The Role and Approach
I led this initiative as the primary driver across all phases – from audit and definition through documentation, engineering enablement, and organizational adoption. I identified the opportunity, made the case for a modernization approach rather than a simple migration, and drove execution while keeping four engineering teams and cross-functional stakeholders aligned throughout.
My approach had four phases:
1. Audit & Gap Analysis
I evaluated production experiences across all three products against the existing Sketch-based system, cataloging inconsistencies, undocumented patterns, and accessibility failures. This gave the modernization work a factual foundation rather than assumptions.
2. System Rebuild & Standards Definition
Rather than migrating broken patterns into Figma, I used audit findings to establish scalable, documented standards – typography, spacing, color tokens, component sizing, interaction patterns, and responsive behaviors – grounded in what was actually being shipped and what best practice required.
3. Dark Mode & Accessibility
I led the creation of the organization's first dark mode framework, defining color specifications across light and dark themes using Figma Variables – ensuring the system could switch themes at the token level rather than maintaining duplicate files. Accessibility was embedded as a system requirement with WCAG 2.1 AA as the non-negotiable baseline across all color, contrast, typography, and interaction decisions.
4. Engineering Enablement & Adoption
I built the system to be usable without constant design interpretation. Using Figma Dev Mode, components shipped with grab-and-go code specifications, accessibility annotations defining ARIA roles and focus behavior, and documented rationale explaining why decisions were made – eliminating the ambiguity that had caused fragmentation in the first place.
To support consistent design quality across the team, I developed a companion UI Design Checklist – a structured quality gate used by designers before moving from high-fidelity to interactive prototype.
The checklist covered: problem clarity, visual hierarchy, typographic decision-making, grid and spacing integrity, color contrast compliance against WCAG 2.1 AA, primary and secondary button color definitions, white space evaluation, and gradient usage standards.
This artifact served two purposes: it reinforced system standards at the moment of design decision-making, and it reduced revision cycles by catching common errors before handoff. Combined with the modernized design system, it created a shared quality standard across a four-person team working simultaneously across three products.

- _STORED DATA_
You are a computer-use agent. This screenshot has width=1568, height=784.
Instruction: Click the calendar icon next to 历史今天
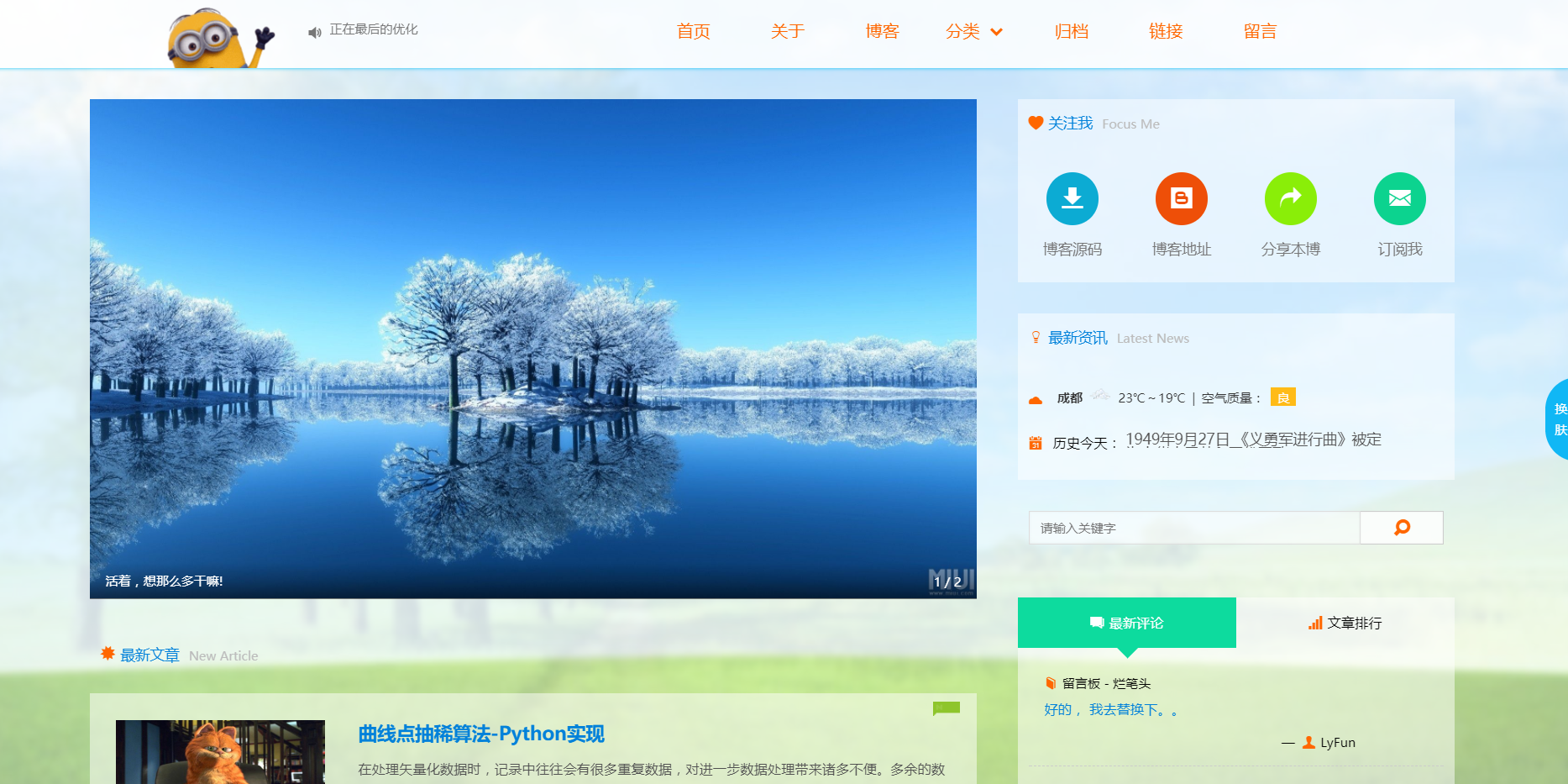coord(1035,440)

- _WRITTEN TASK 1_
Answer these questions about the design system case study, one line each:
(a) How many engineering teams were kept aligned during the initiative?
(b) What Figma feature was used to define color specifications across light and dark themes?
(c) At what stage do designers use the UI Design Checklist?
- _WRITTEN TASK 2_
Reproduce the part of the design system case study starting with "4. Engineering Enablement" and going on through "gradient usage standards.".

- _FINISHED ANSWER 1_
(a) Four engineering teams.
(b) Figma Variables.
(c) Before moving from high-fidelity to interactive prototype.

- _FINISHED ANSWER 2_
4. Engineering Enablement & Adoption
I built the system to be usable without constant design interpretation. Using Figma Dev Mode, components shipped with grab-and-go code specifications, accessibility annotations defining ARIA roles and focus behavior, and documented rationale explaining why decisions were made – eliminating the ambiguity that had caused fragmentation in the first place.
To support consistent design quality across the team, I developed a companion UI Design Checklist – a structured quality gate used by designers before moving from high-fidelity to interactive prototype.
The checklist covered: problem clarity, visual hierarchy, typographic decision-making, grid and spacing integrity, color contrast compliance against WCAG 2.1 AA, primary and secondary button color definitions, white space evaluation, and gradient usage standards.